## START
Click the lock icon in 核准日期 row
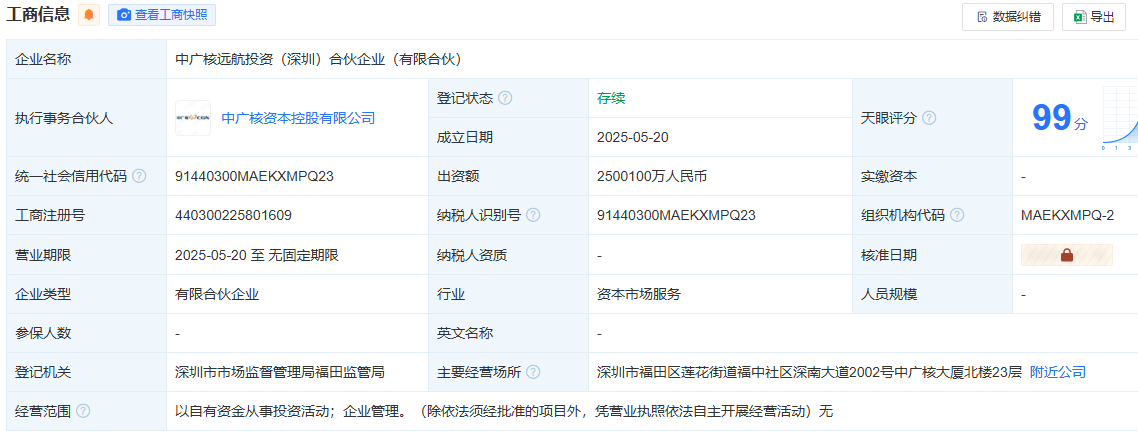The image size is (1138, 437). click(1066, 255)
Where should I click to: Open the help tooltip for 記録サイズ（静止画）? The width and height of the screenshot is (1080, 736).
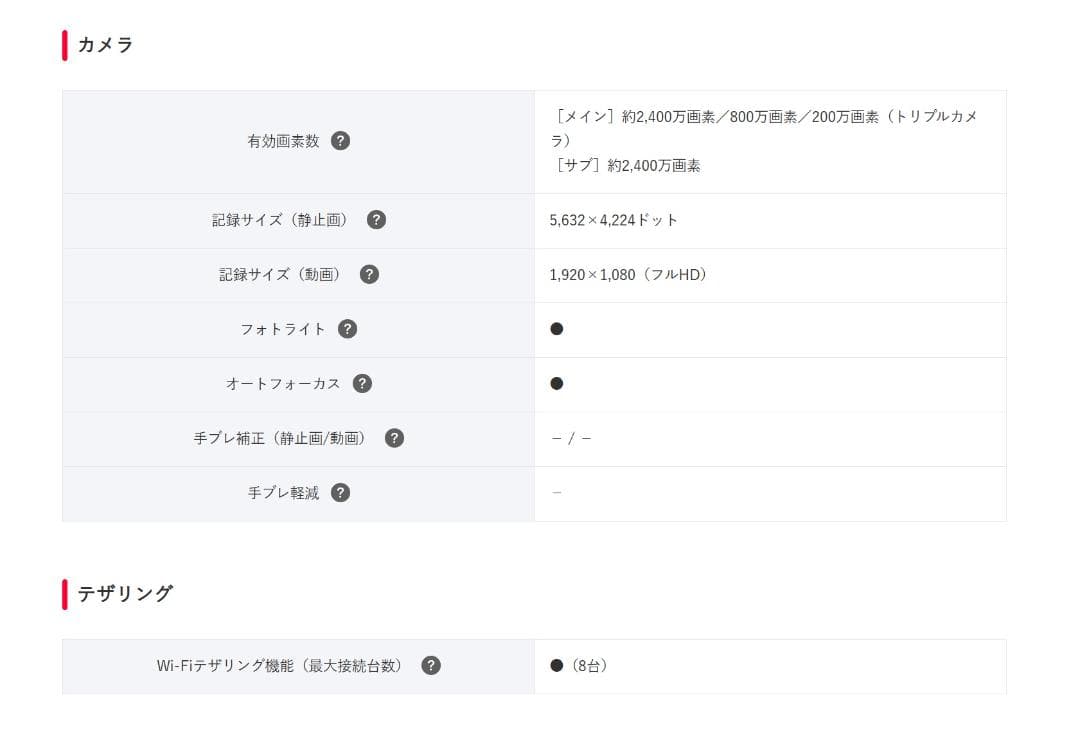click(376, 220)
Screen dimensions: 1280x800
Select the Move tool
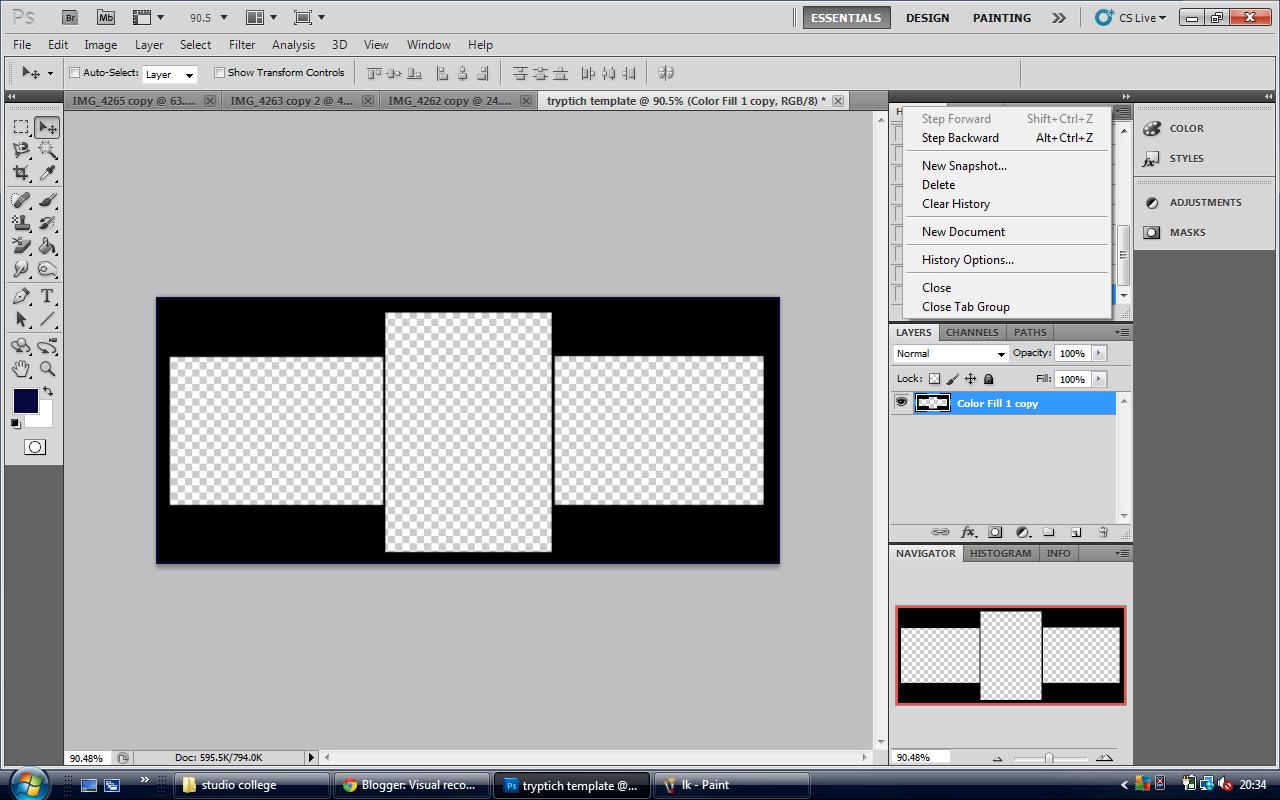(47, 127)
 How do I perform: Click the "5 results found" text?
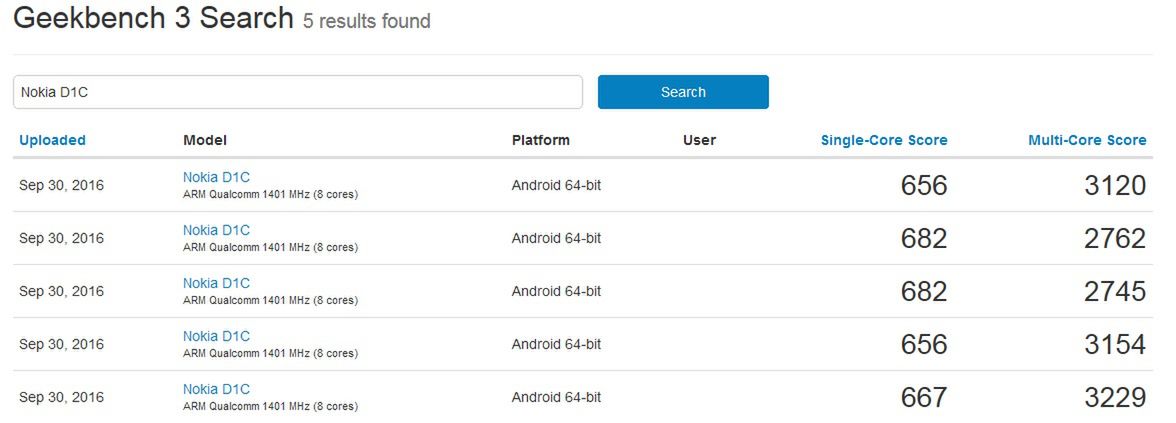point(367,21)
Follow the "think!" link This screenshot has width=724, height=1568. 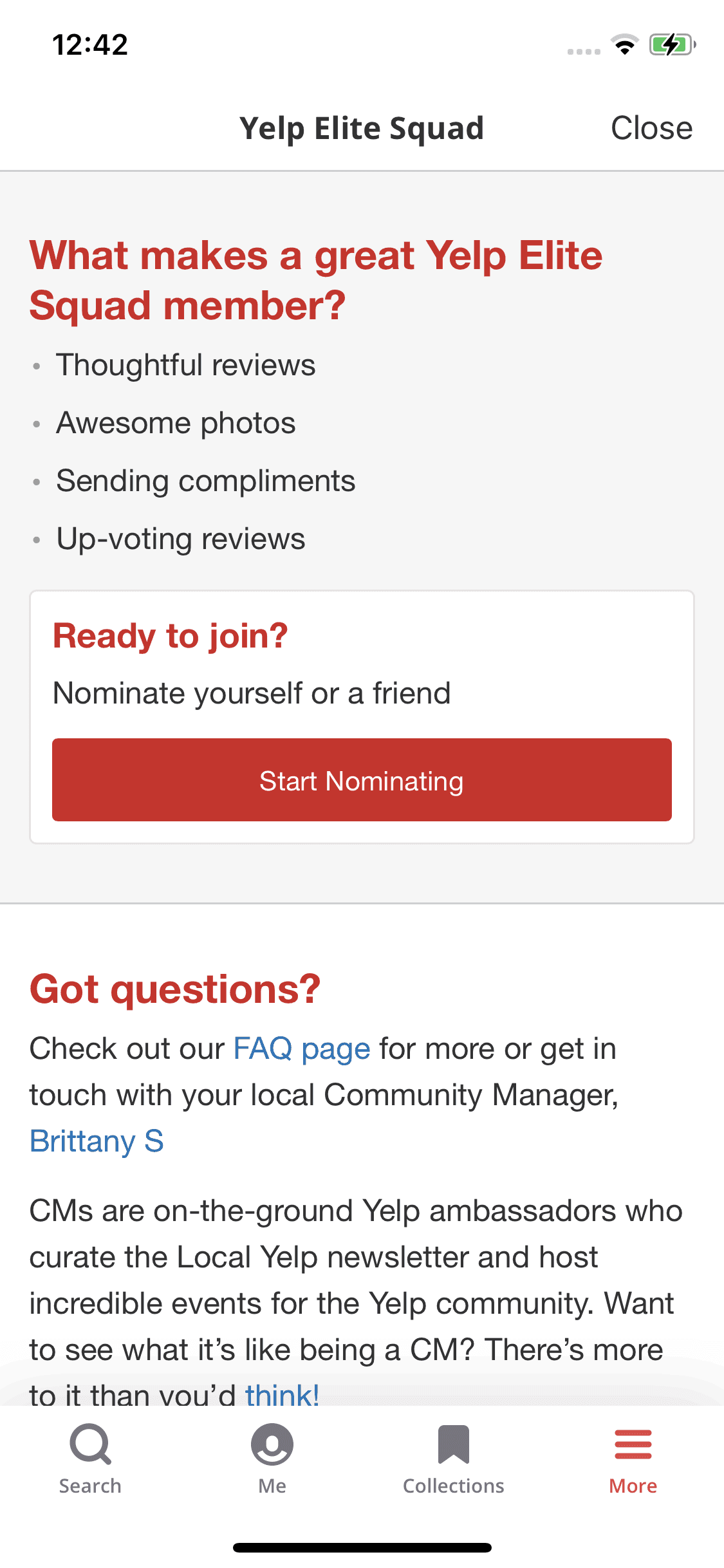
## END
Copy the records above word for word, leaving out every picture.

## Response
Click the lock icon in 核准日期 row
The image size is (1138, 437). click(1066, 255)
Where should I click to: Open the help tooltip for 記録サイズ（静止画）? The width and height of the screenshot is (1080, 736).
click(376, 220)
Screen dimensions: 1280x800
Select the Move tool
(47, 127)
 How do I perform: Click the "5 results found" text?
point(367,21)
Follow the "think!" link This screenshot has width=724, height=1568. 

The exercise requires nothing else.